The task:
Keep the pictures out. Copy every line of the listing exactly.

Excerpted records:
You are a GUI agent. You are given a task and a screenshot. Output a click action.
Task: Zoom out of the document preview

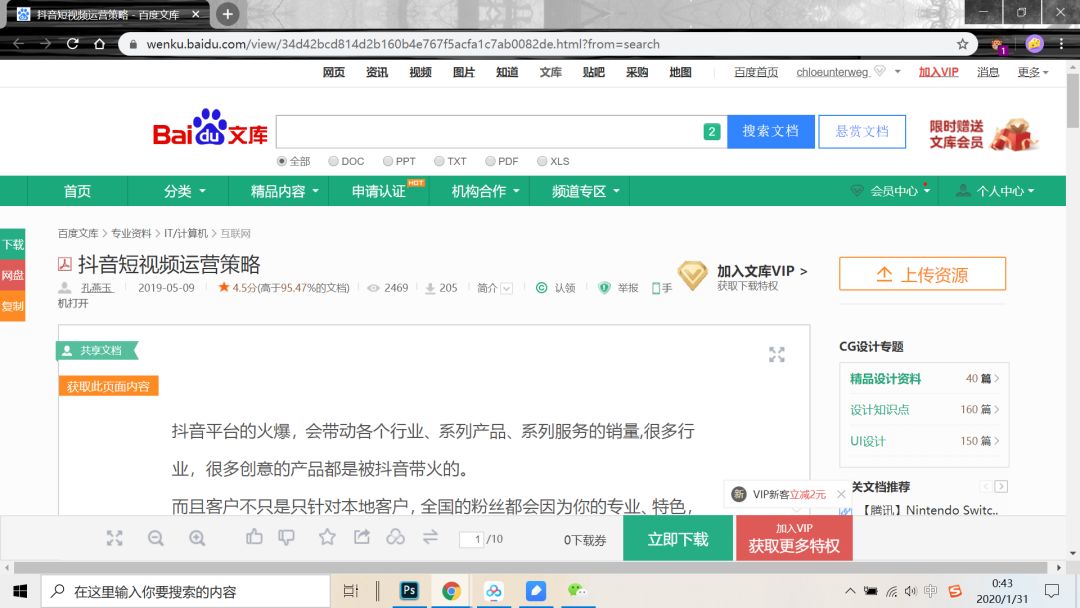point(156,537)
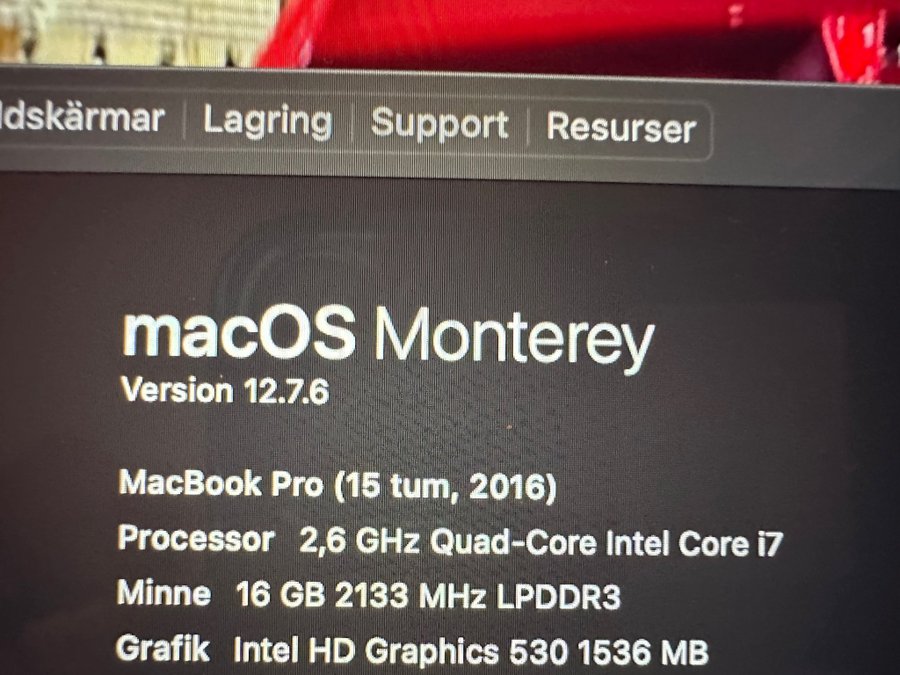
Task: Switch to the Support tab
Action: click(440, 124)
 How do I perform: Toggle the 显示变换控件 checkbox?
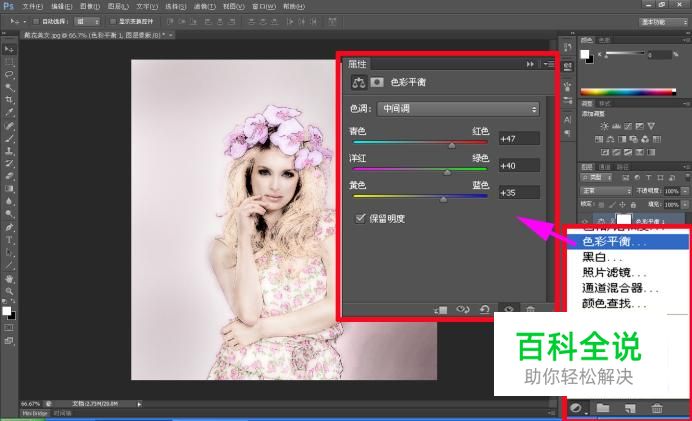112,20
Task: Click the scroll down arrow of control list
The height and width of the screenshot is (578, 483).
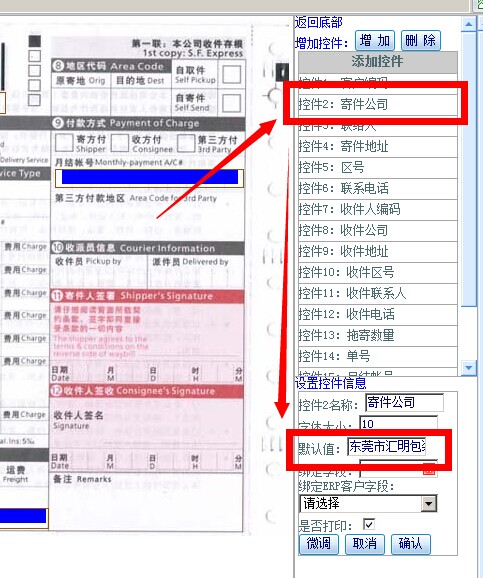Action: tap(469, 368)
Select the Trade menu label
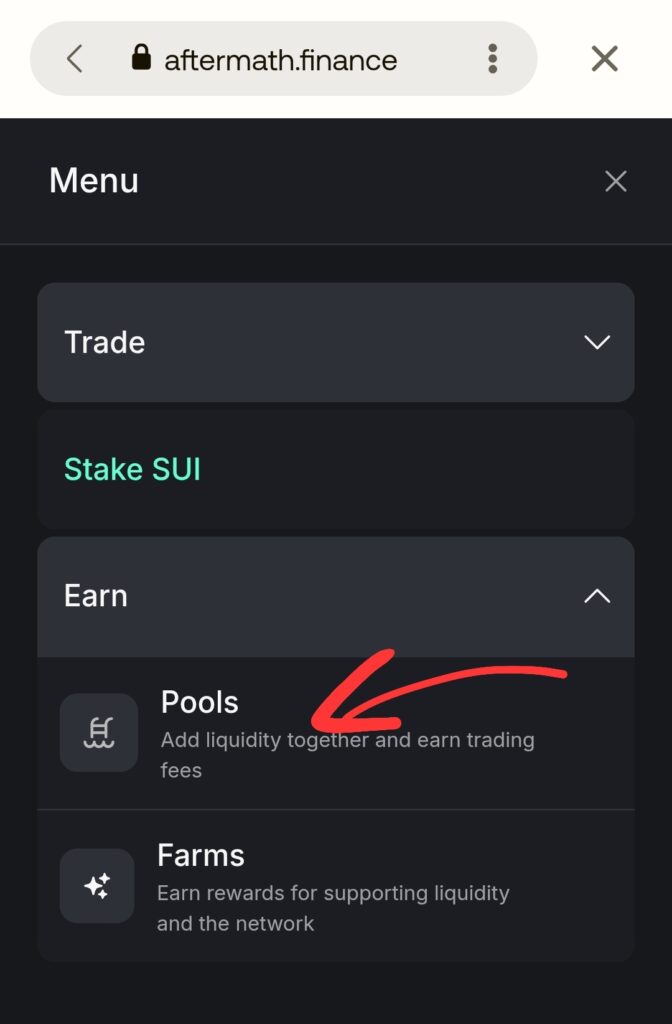The image size is (672, 1024). (x=104, y=342)
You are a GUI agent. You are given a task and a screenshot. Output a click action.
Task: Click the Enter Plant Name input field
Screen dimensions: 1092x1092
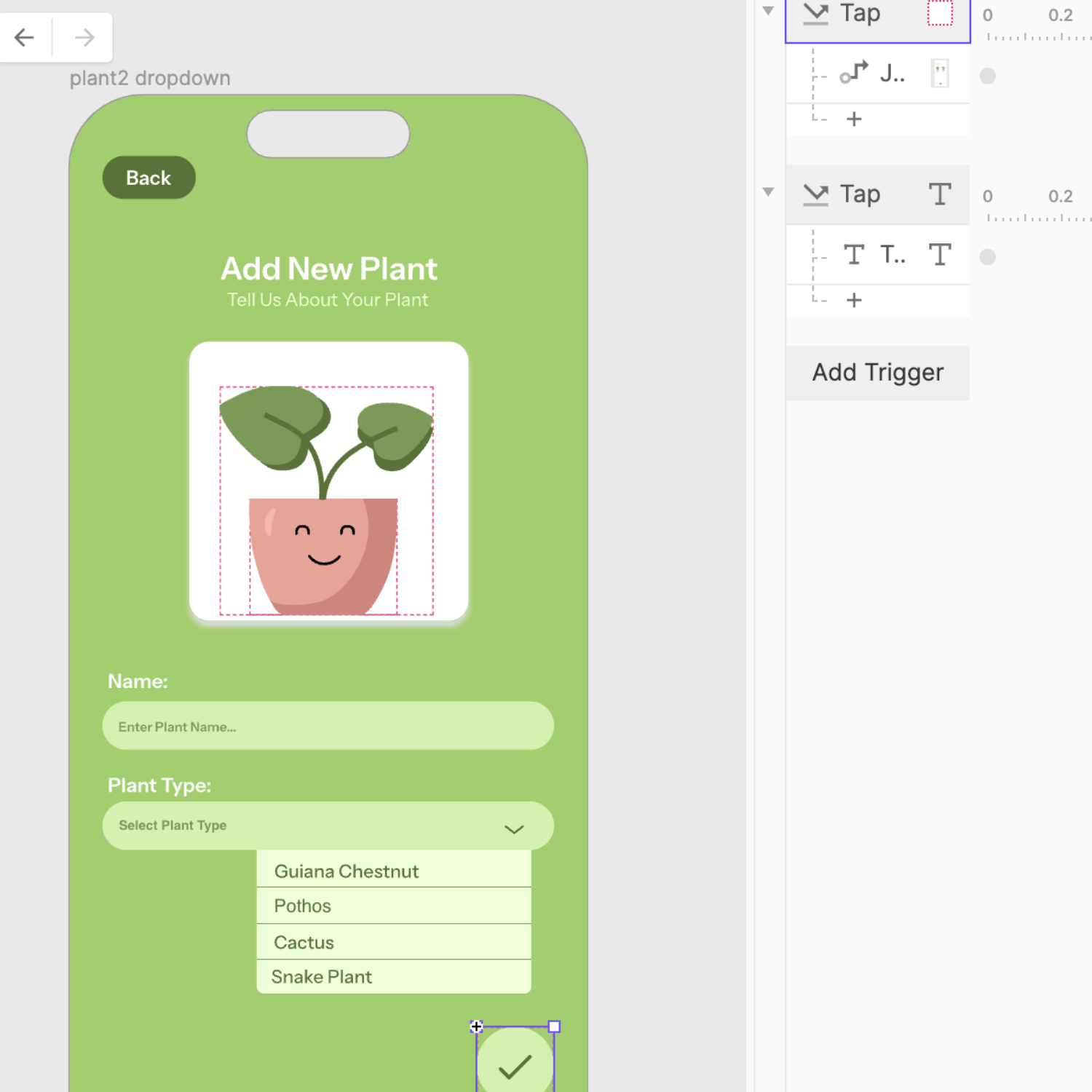[328, 726]
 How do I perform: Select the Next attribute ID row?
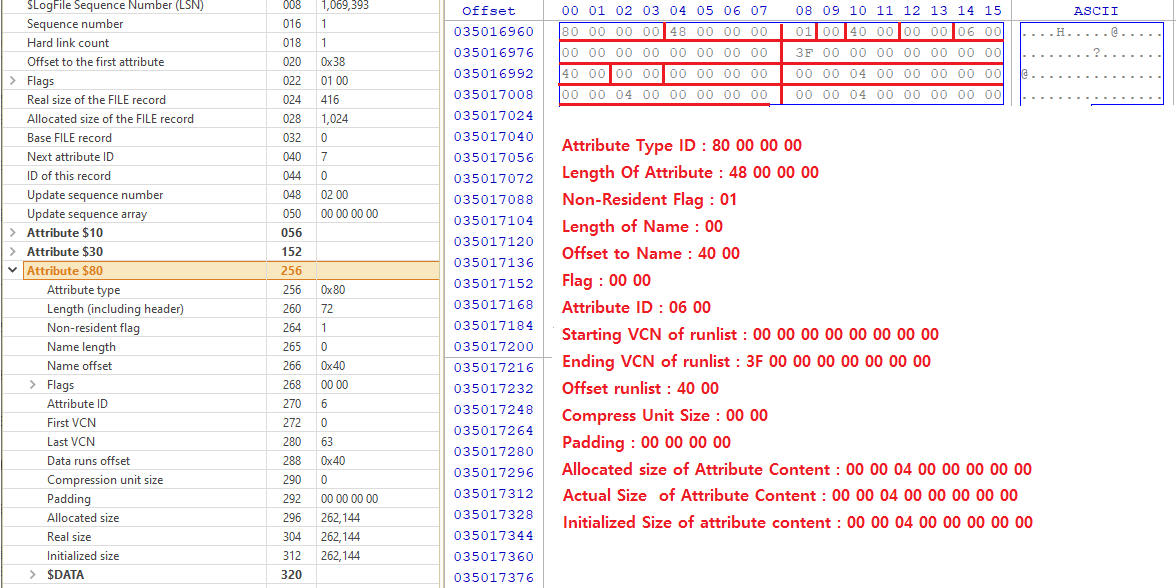[x=70, y=157]
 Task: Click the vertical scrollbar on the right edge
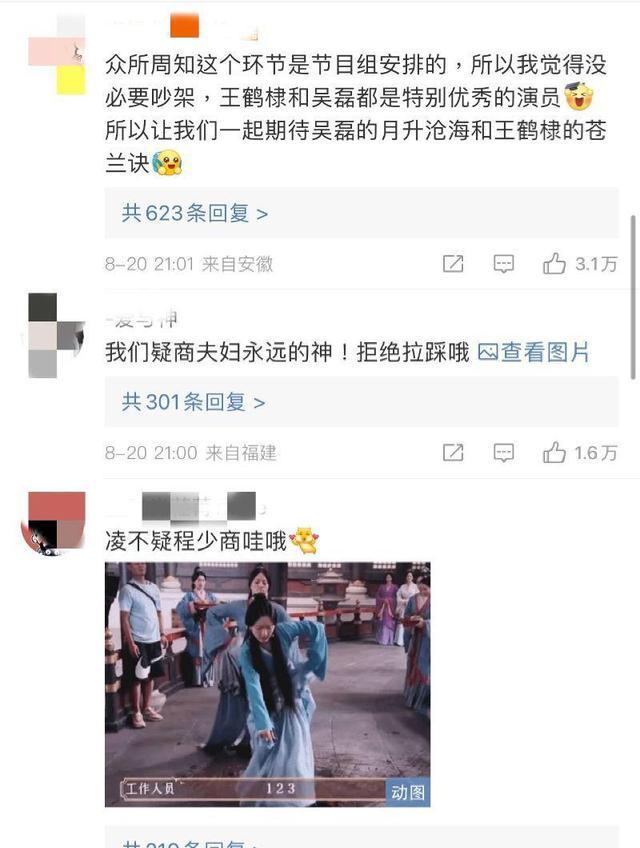632,297
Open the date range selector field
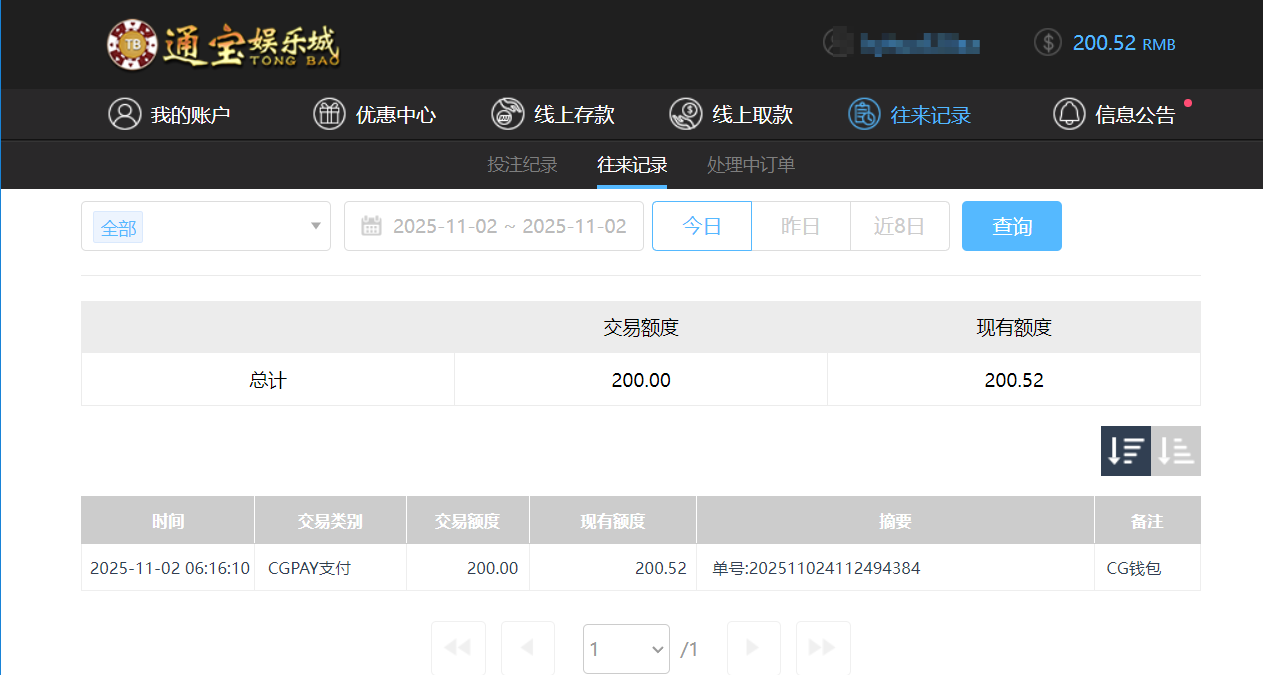 [494, 226]
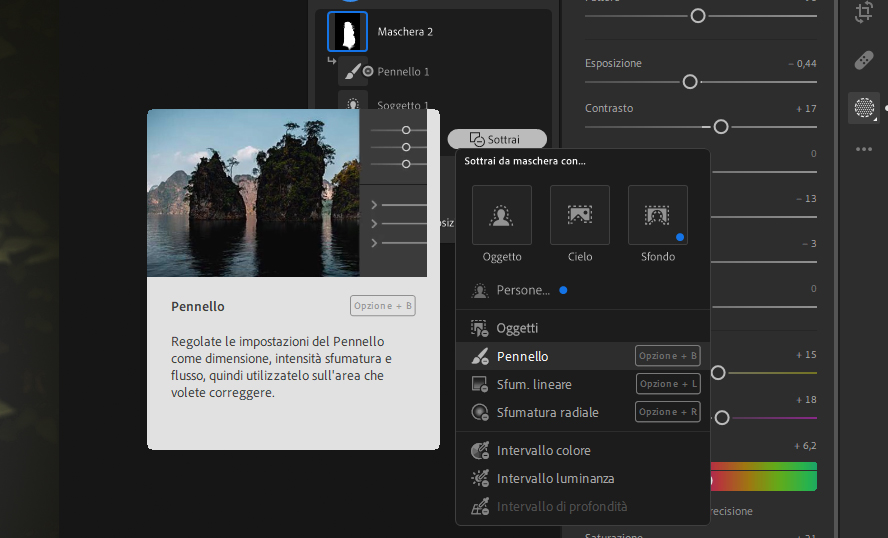888x538 pixels.
Task: Select the Maschera 2 thumbnail
Action: [347, 32]
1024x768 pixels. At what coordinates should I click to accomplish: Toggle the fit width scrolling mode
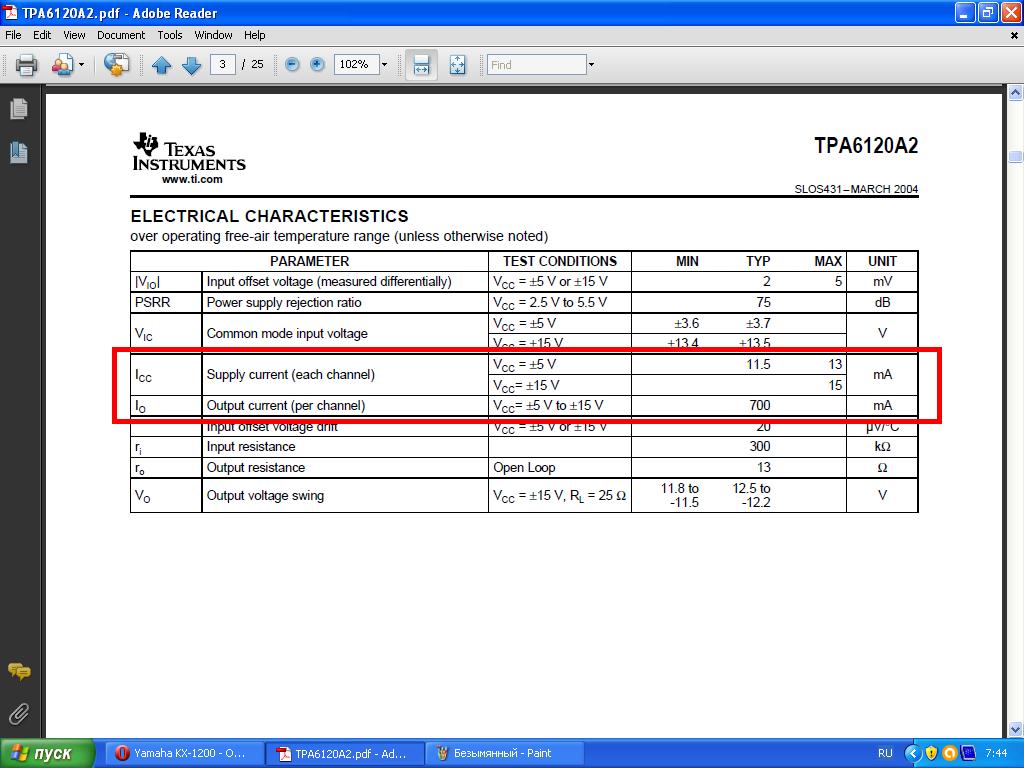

Your solution:
You are a GUI agent. You are given a task and a screenshot. Output a click action.
Task: Zoom out of the document preview

point(156,537)
Task: Switch to the Support tab
Action: click(440, 124)
 How do I perform: Toggle the 显示变换控件 checkbox?
112,20
Task: Click the scroll down arrow of control list
The height and width of the screenshot is (578, 483).
Action: tap(469, 368)
Select the Trade menu label
The image size is (672, 1024). (x=104, y=342)
You are a GUI agent. You are given a task and a screenshot. Output a click action.
Task: Click the Enter Plant Name input field
Screen dimensions: 1092x1092
[328, 726]
 How do I perform: Select the Next attribute ID row?
[x=70, y=157]
 Task: Click the vertical scrollbar on the right edge
632,297
Open the date range selector field
 [494, 226]
888x538 pixels.
Task: Select the Maschera 2 thumbnail
Action: [347, 32]
1024x768 pixels. At what coordinates should I click to accomplish: Toggle the fit width scrolling mode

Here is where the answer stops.